TOKYO – Mazda Motor Corp. is looking to build a new overseas factory to supply emerging markets and expects it to boost global sales to about 2 million units, from 1.2 million today.
CEO Takashi Yamanouchi said the export-dependent Japanese automaker was considering Brazil, India and Russia. But Mazda has not made any decision about building yet, he said. The automaker currently does not sell cars in India and Russia.
“We are doing some urgent studies of those markets,” Yamanouchi said at a Dec. 6 press event.

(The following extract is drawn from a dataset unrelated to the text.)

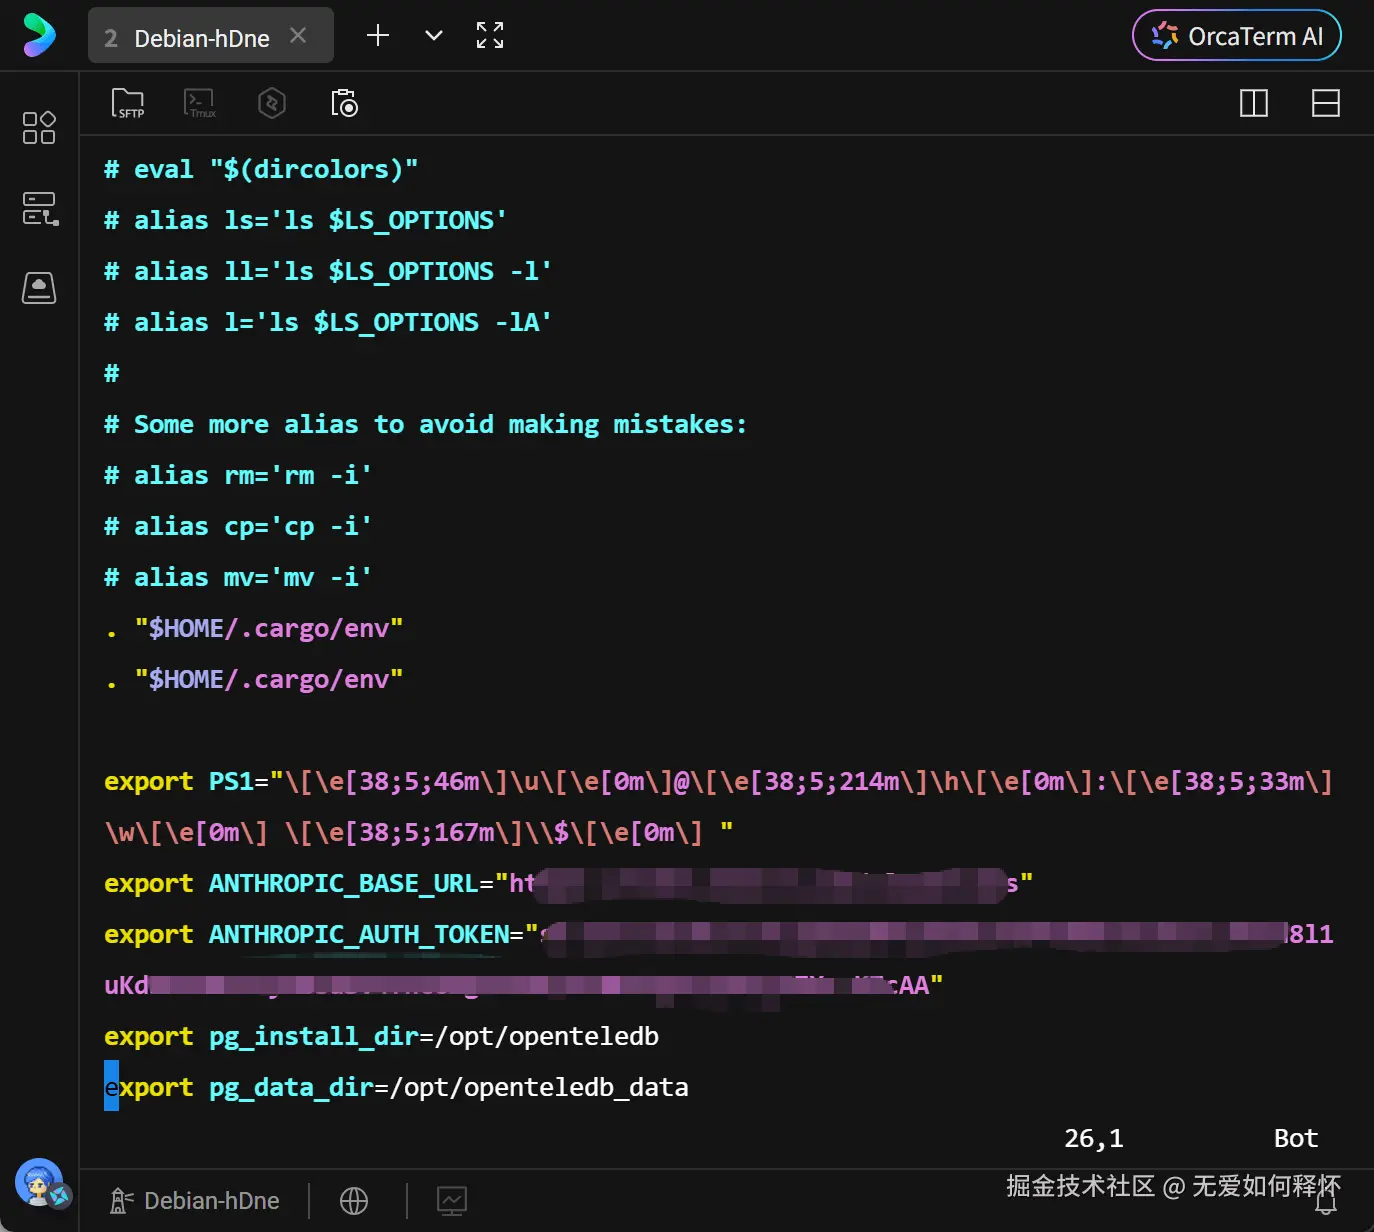Click the globe network icon
The height and width of the screenshot is (1232, 1374).
tap(354, 1200)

Mazda aims for a 42 percent increase in global sales of 1.7 million units by 2015. But that figure excludes the impact of a new assembly plant for emerging markets. Yamanouchi said bringing such a plant online would boost worldwide volume by another 300,000 units.
Japan's Nikkei business daily reported last week that Mazda and trading house Sumitomo Corp. would spend up to 40 billion yen ($484.9 million) to build a new plant in Mexico that could open as soon as 2013. It would be Mazda's fourth overseas assembly plant, following joint manufacturing operations with Ford Motor Co. in the United States, Thailand and China.

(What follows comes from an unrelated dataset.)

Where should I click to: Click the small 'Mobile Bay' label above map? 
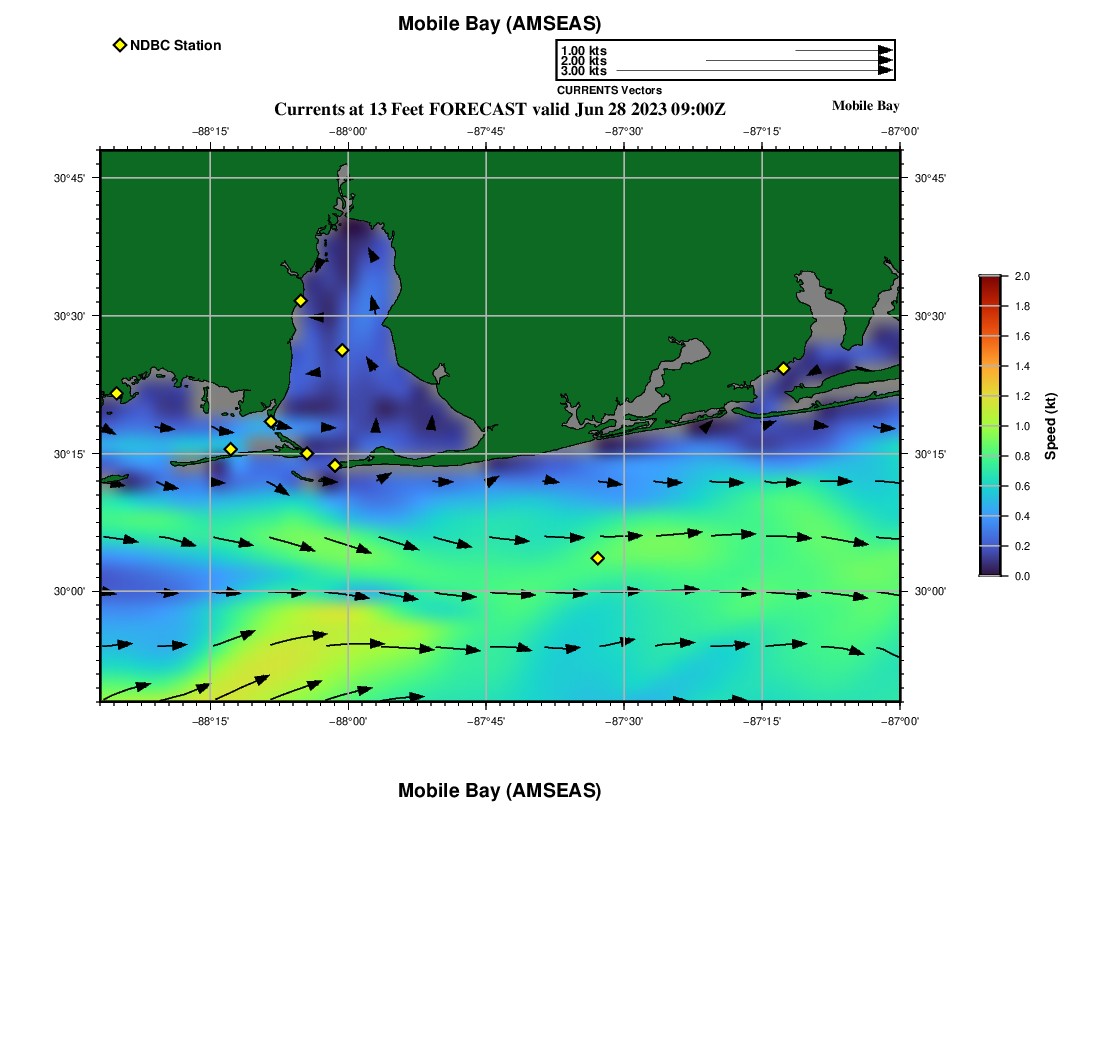tap(865, 106)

That plant would reportedly supply cars to Brazil and the rest of Latin America. Yamanouchi would not confirm the report, but he said Mazda had sent teams to study other emerging markets.
At the same time, Mazda expects to make better use of its two assembly plants in Japan.

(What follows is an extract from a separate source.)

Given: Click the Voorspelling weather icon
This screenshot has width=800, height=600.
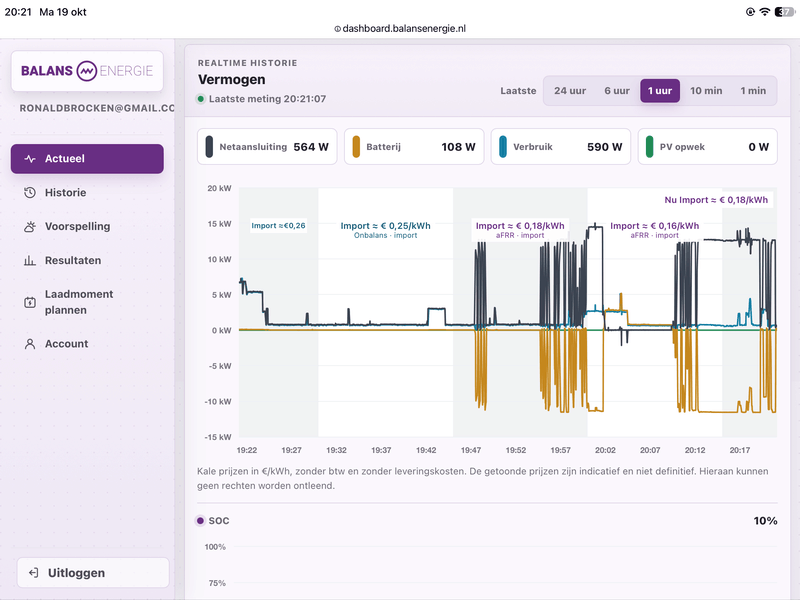Looking at the screenshot, I should coord(30,227).
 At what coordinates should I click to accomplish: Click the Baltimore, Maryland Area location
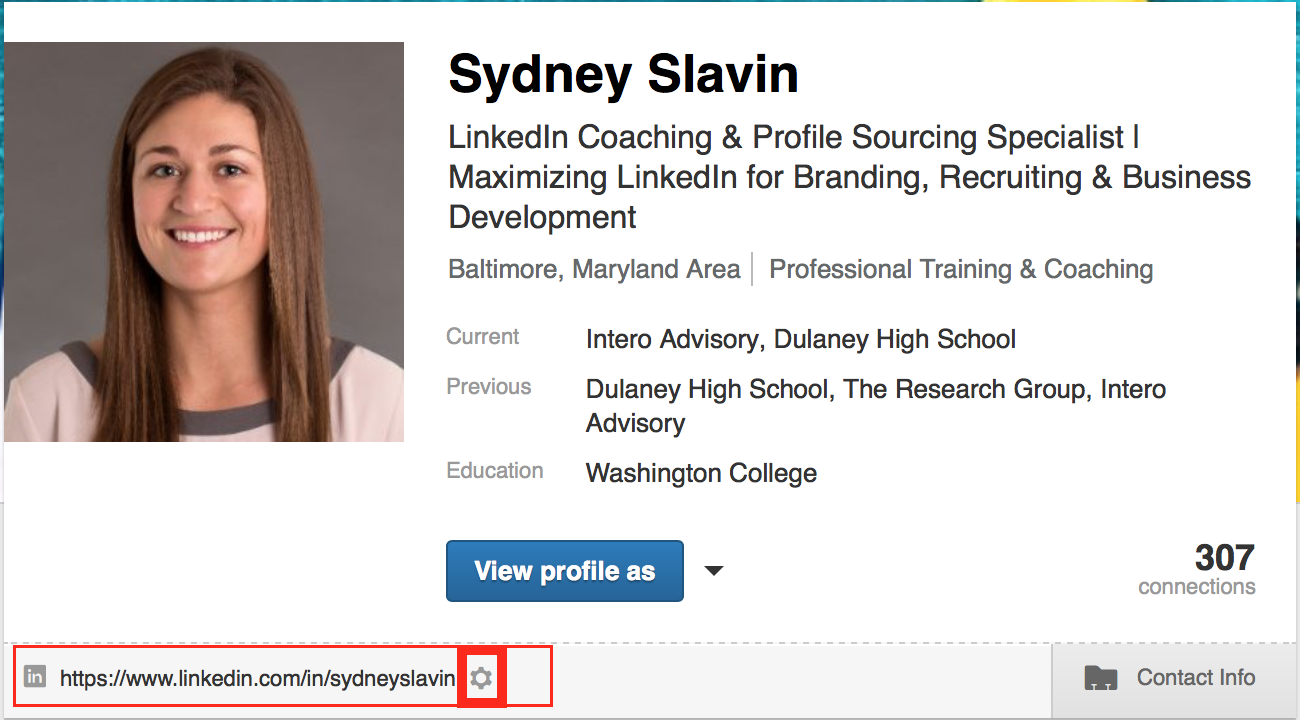point(594,269)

Currently, Mazda exports about 80 percent of its output in Japan. But as sales increase over the next five years, the portion of exports is expected to grow to 85 percent. The fortification of exports from Japan comes despite the yen's surging exchange rate against such currencies as the dollar and euro. That tends to undercut the value of overseas sales repatriated home.
Mazda manufactures about 900,000 cars annually in Japan. But under its 2015 sales target, it would have to lift domestic production to 1.05 million vehicles, the Mazda chief said.
“You might think this is going counter to the trend of what the appreciating yen would dictate,” Yamanouchi said. “But we think that the best way to achieve efficiency is to fully utilize facilities we already have in Japan.”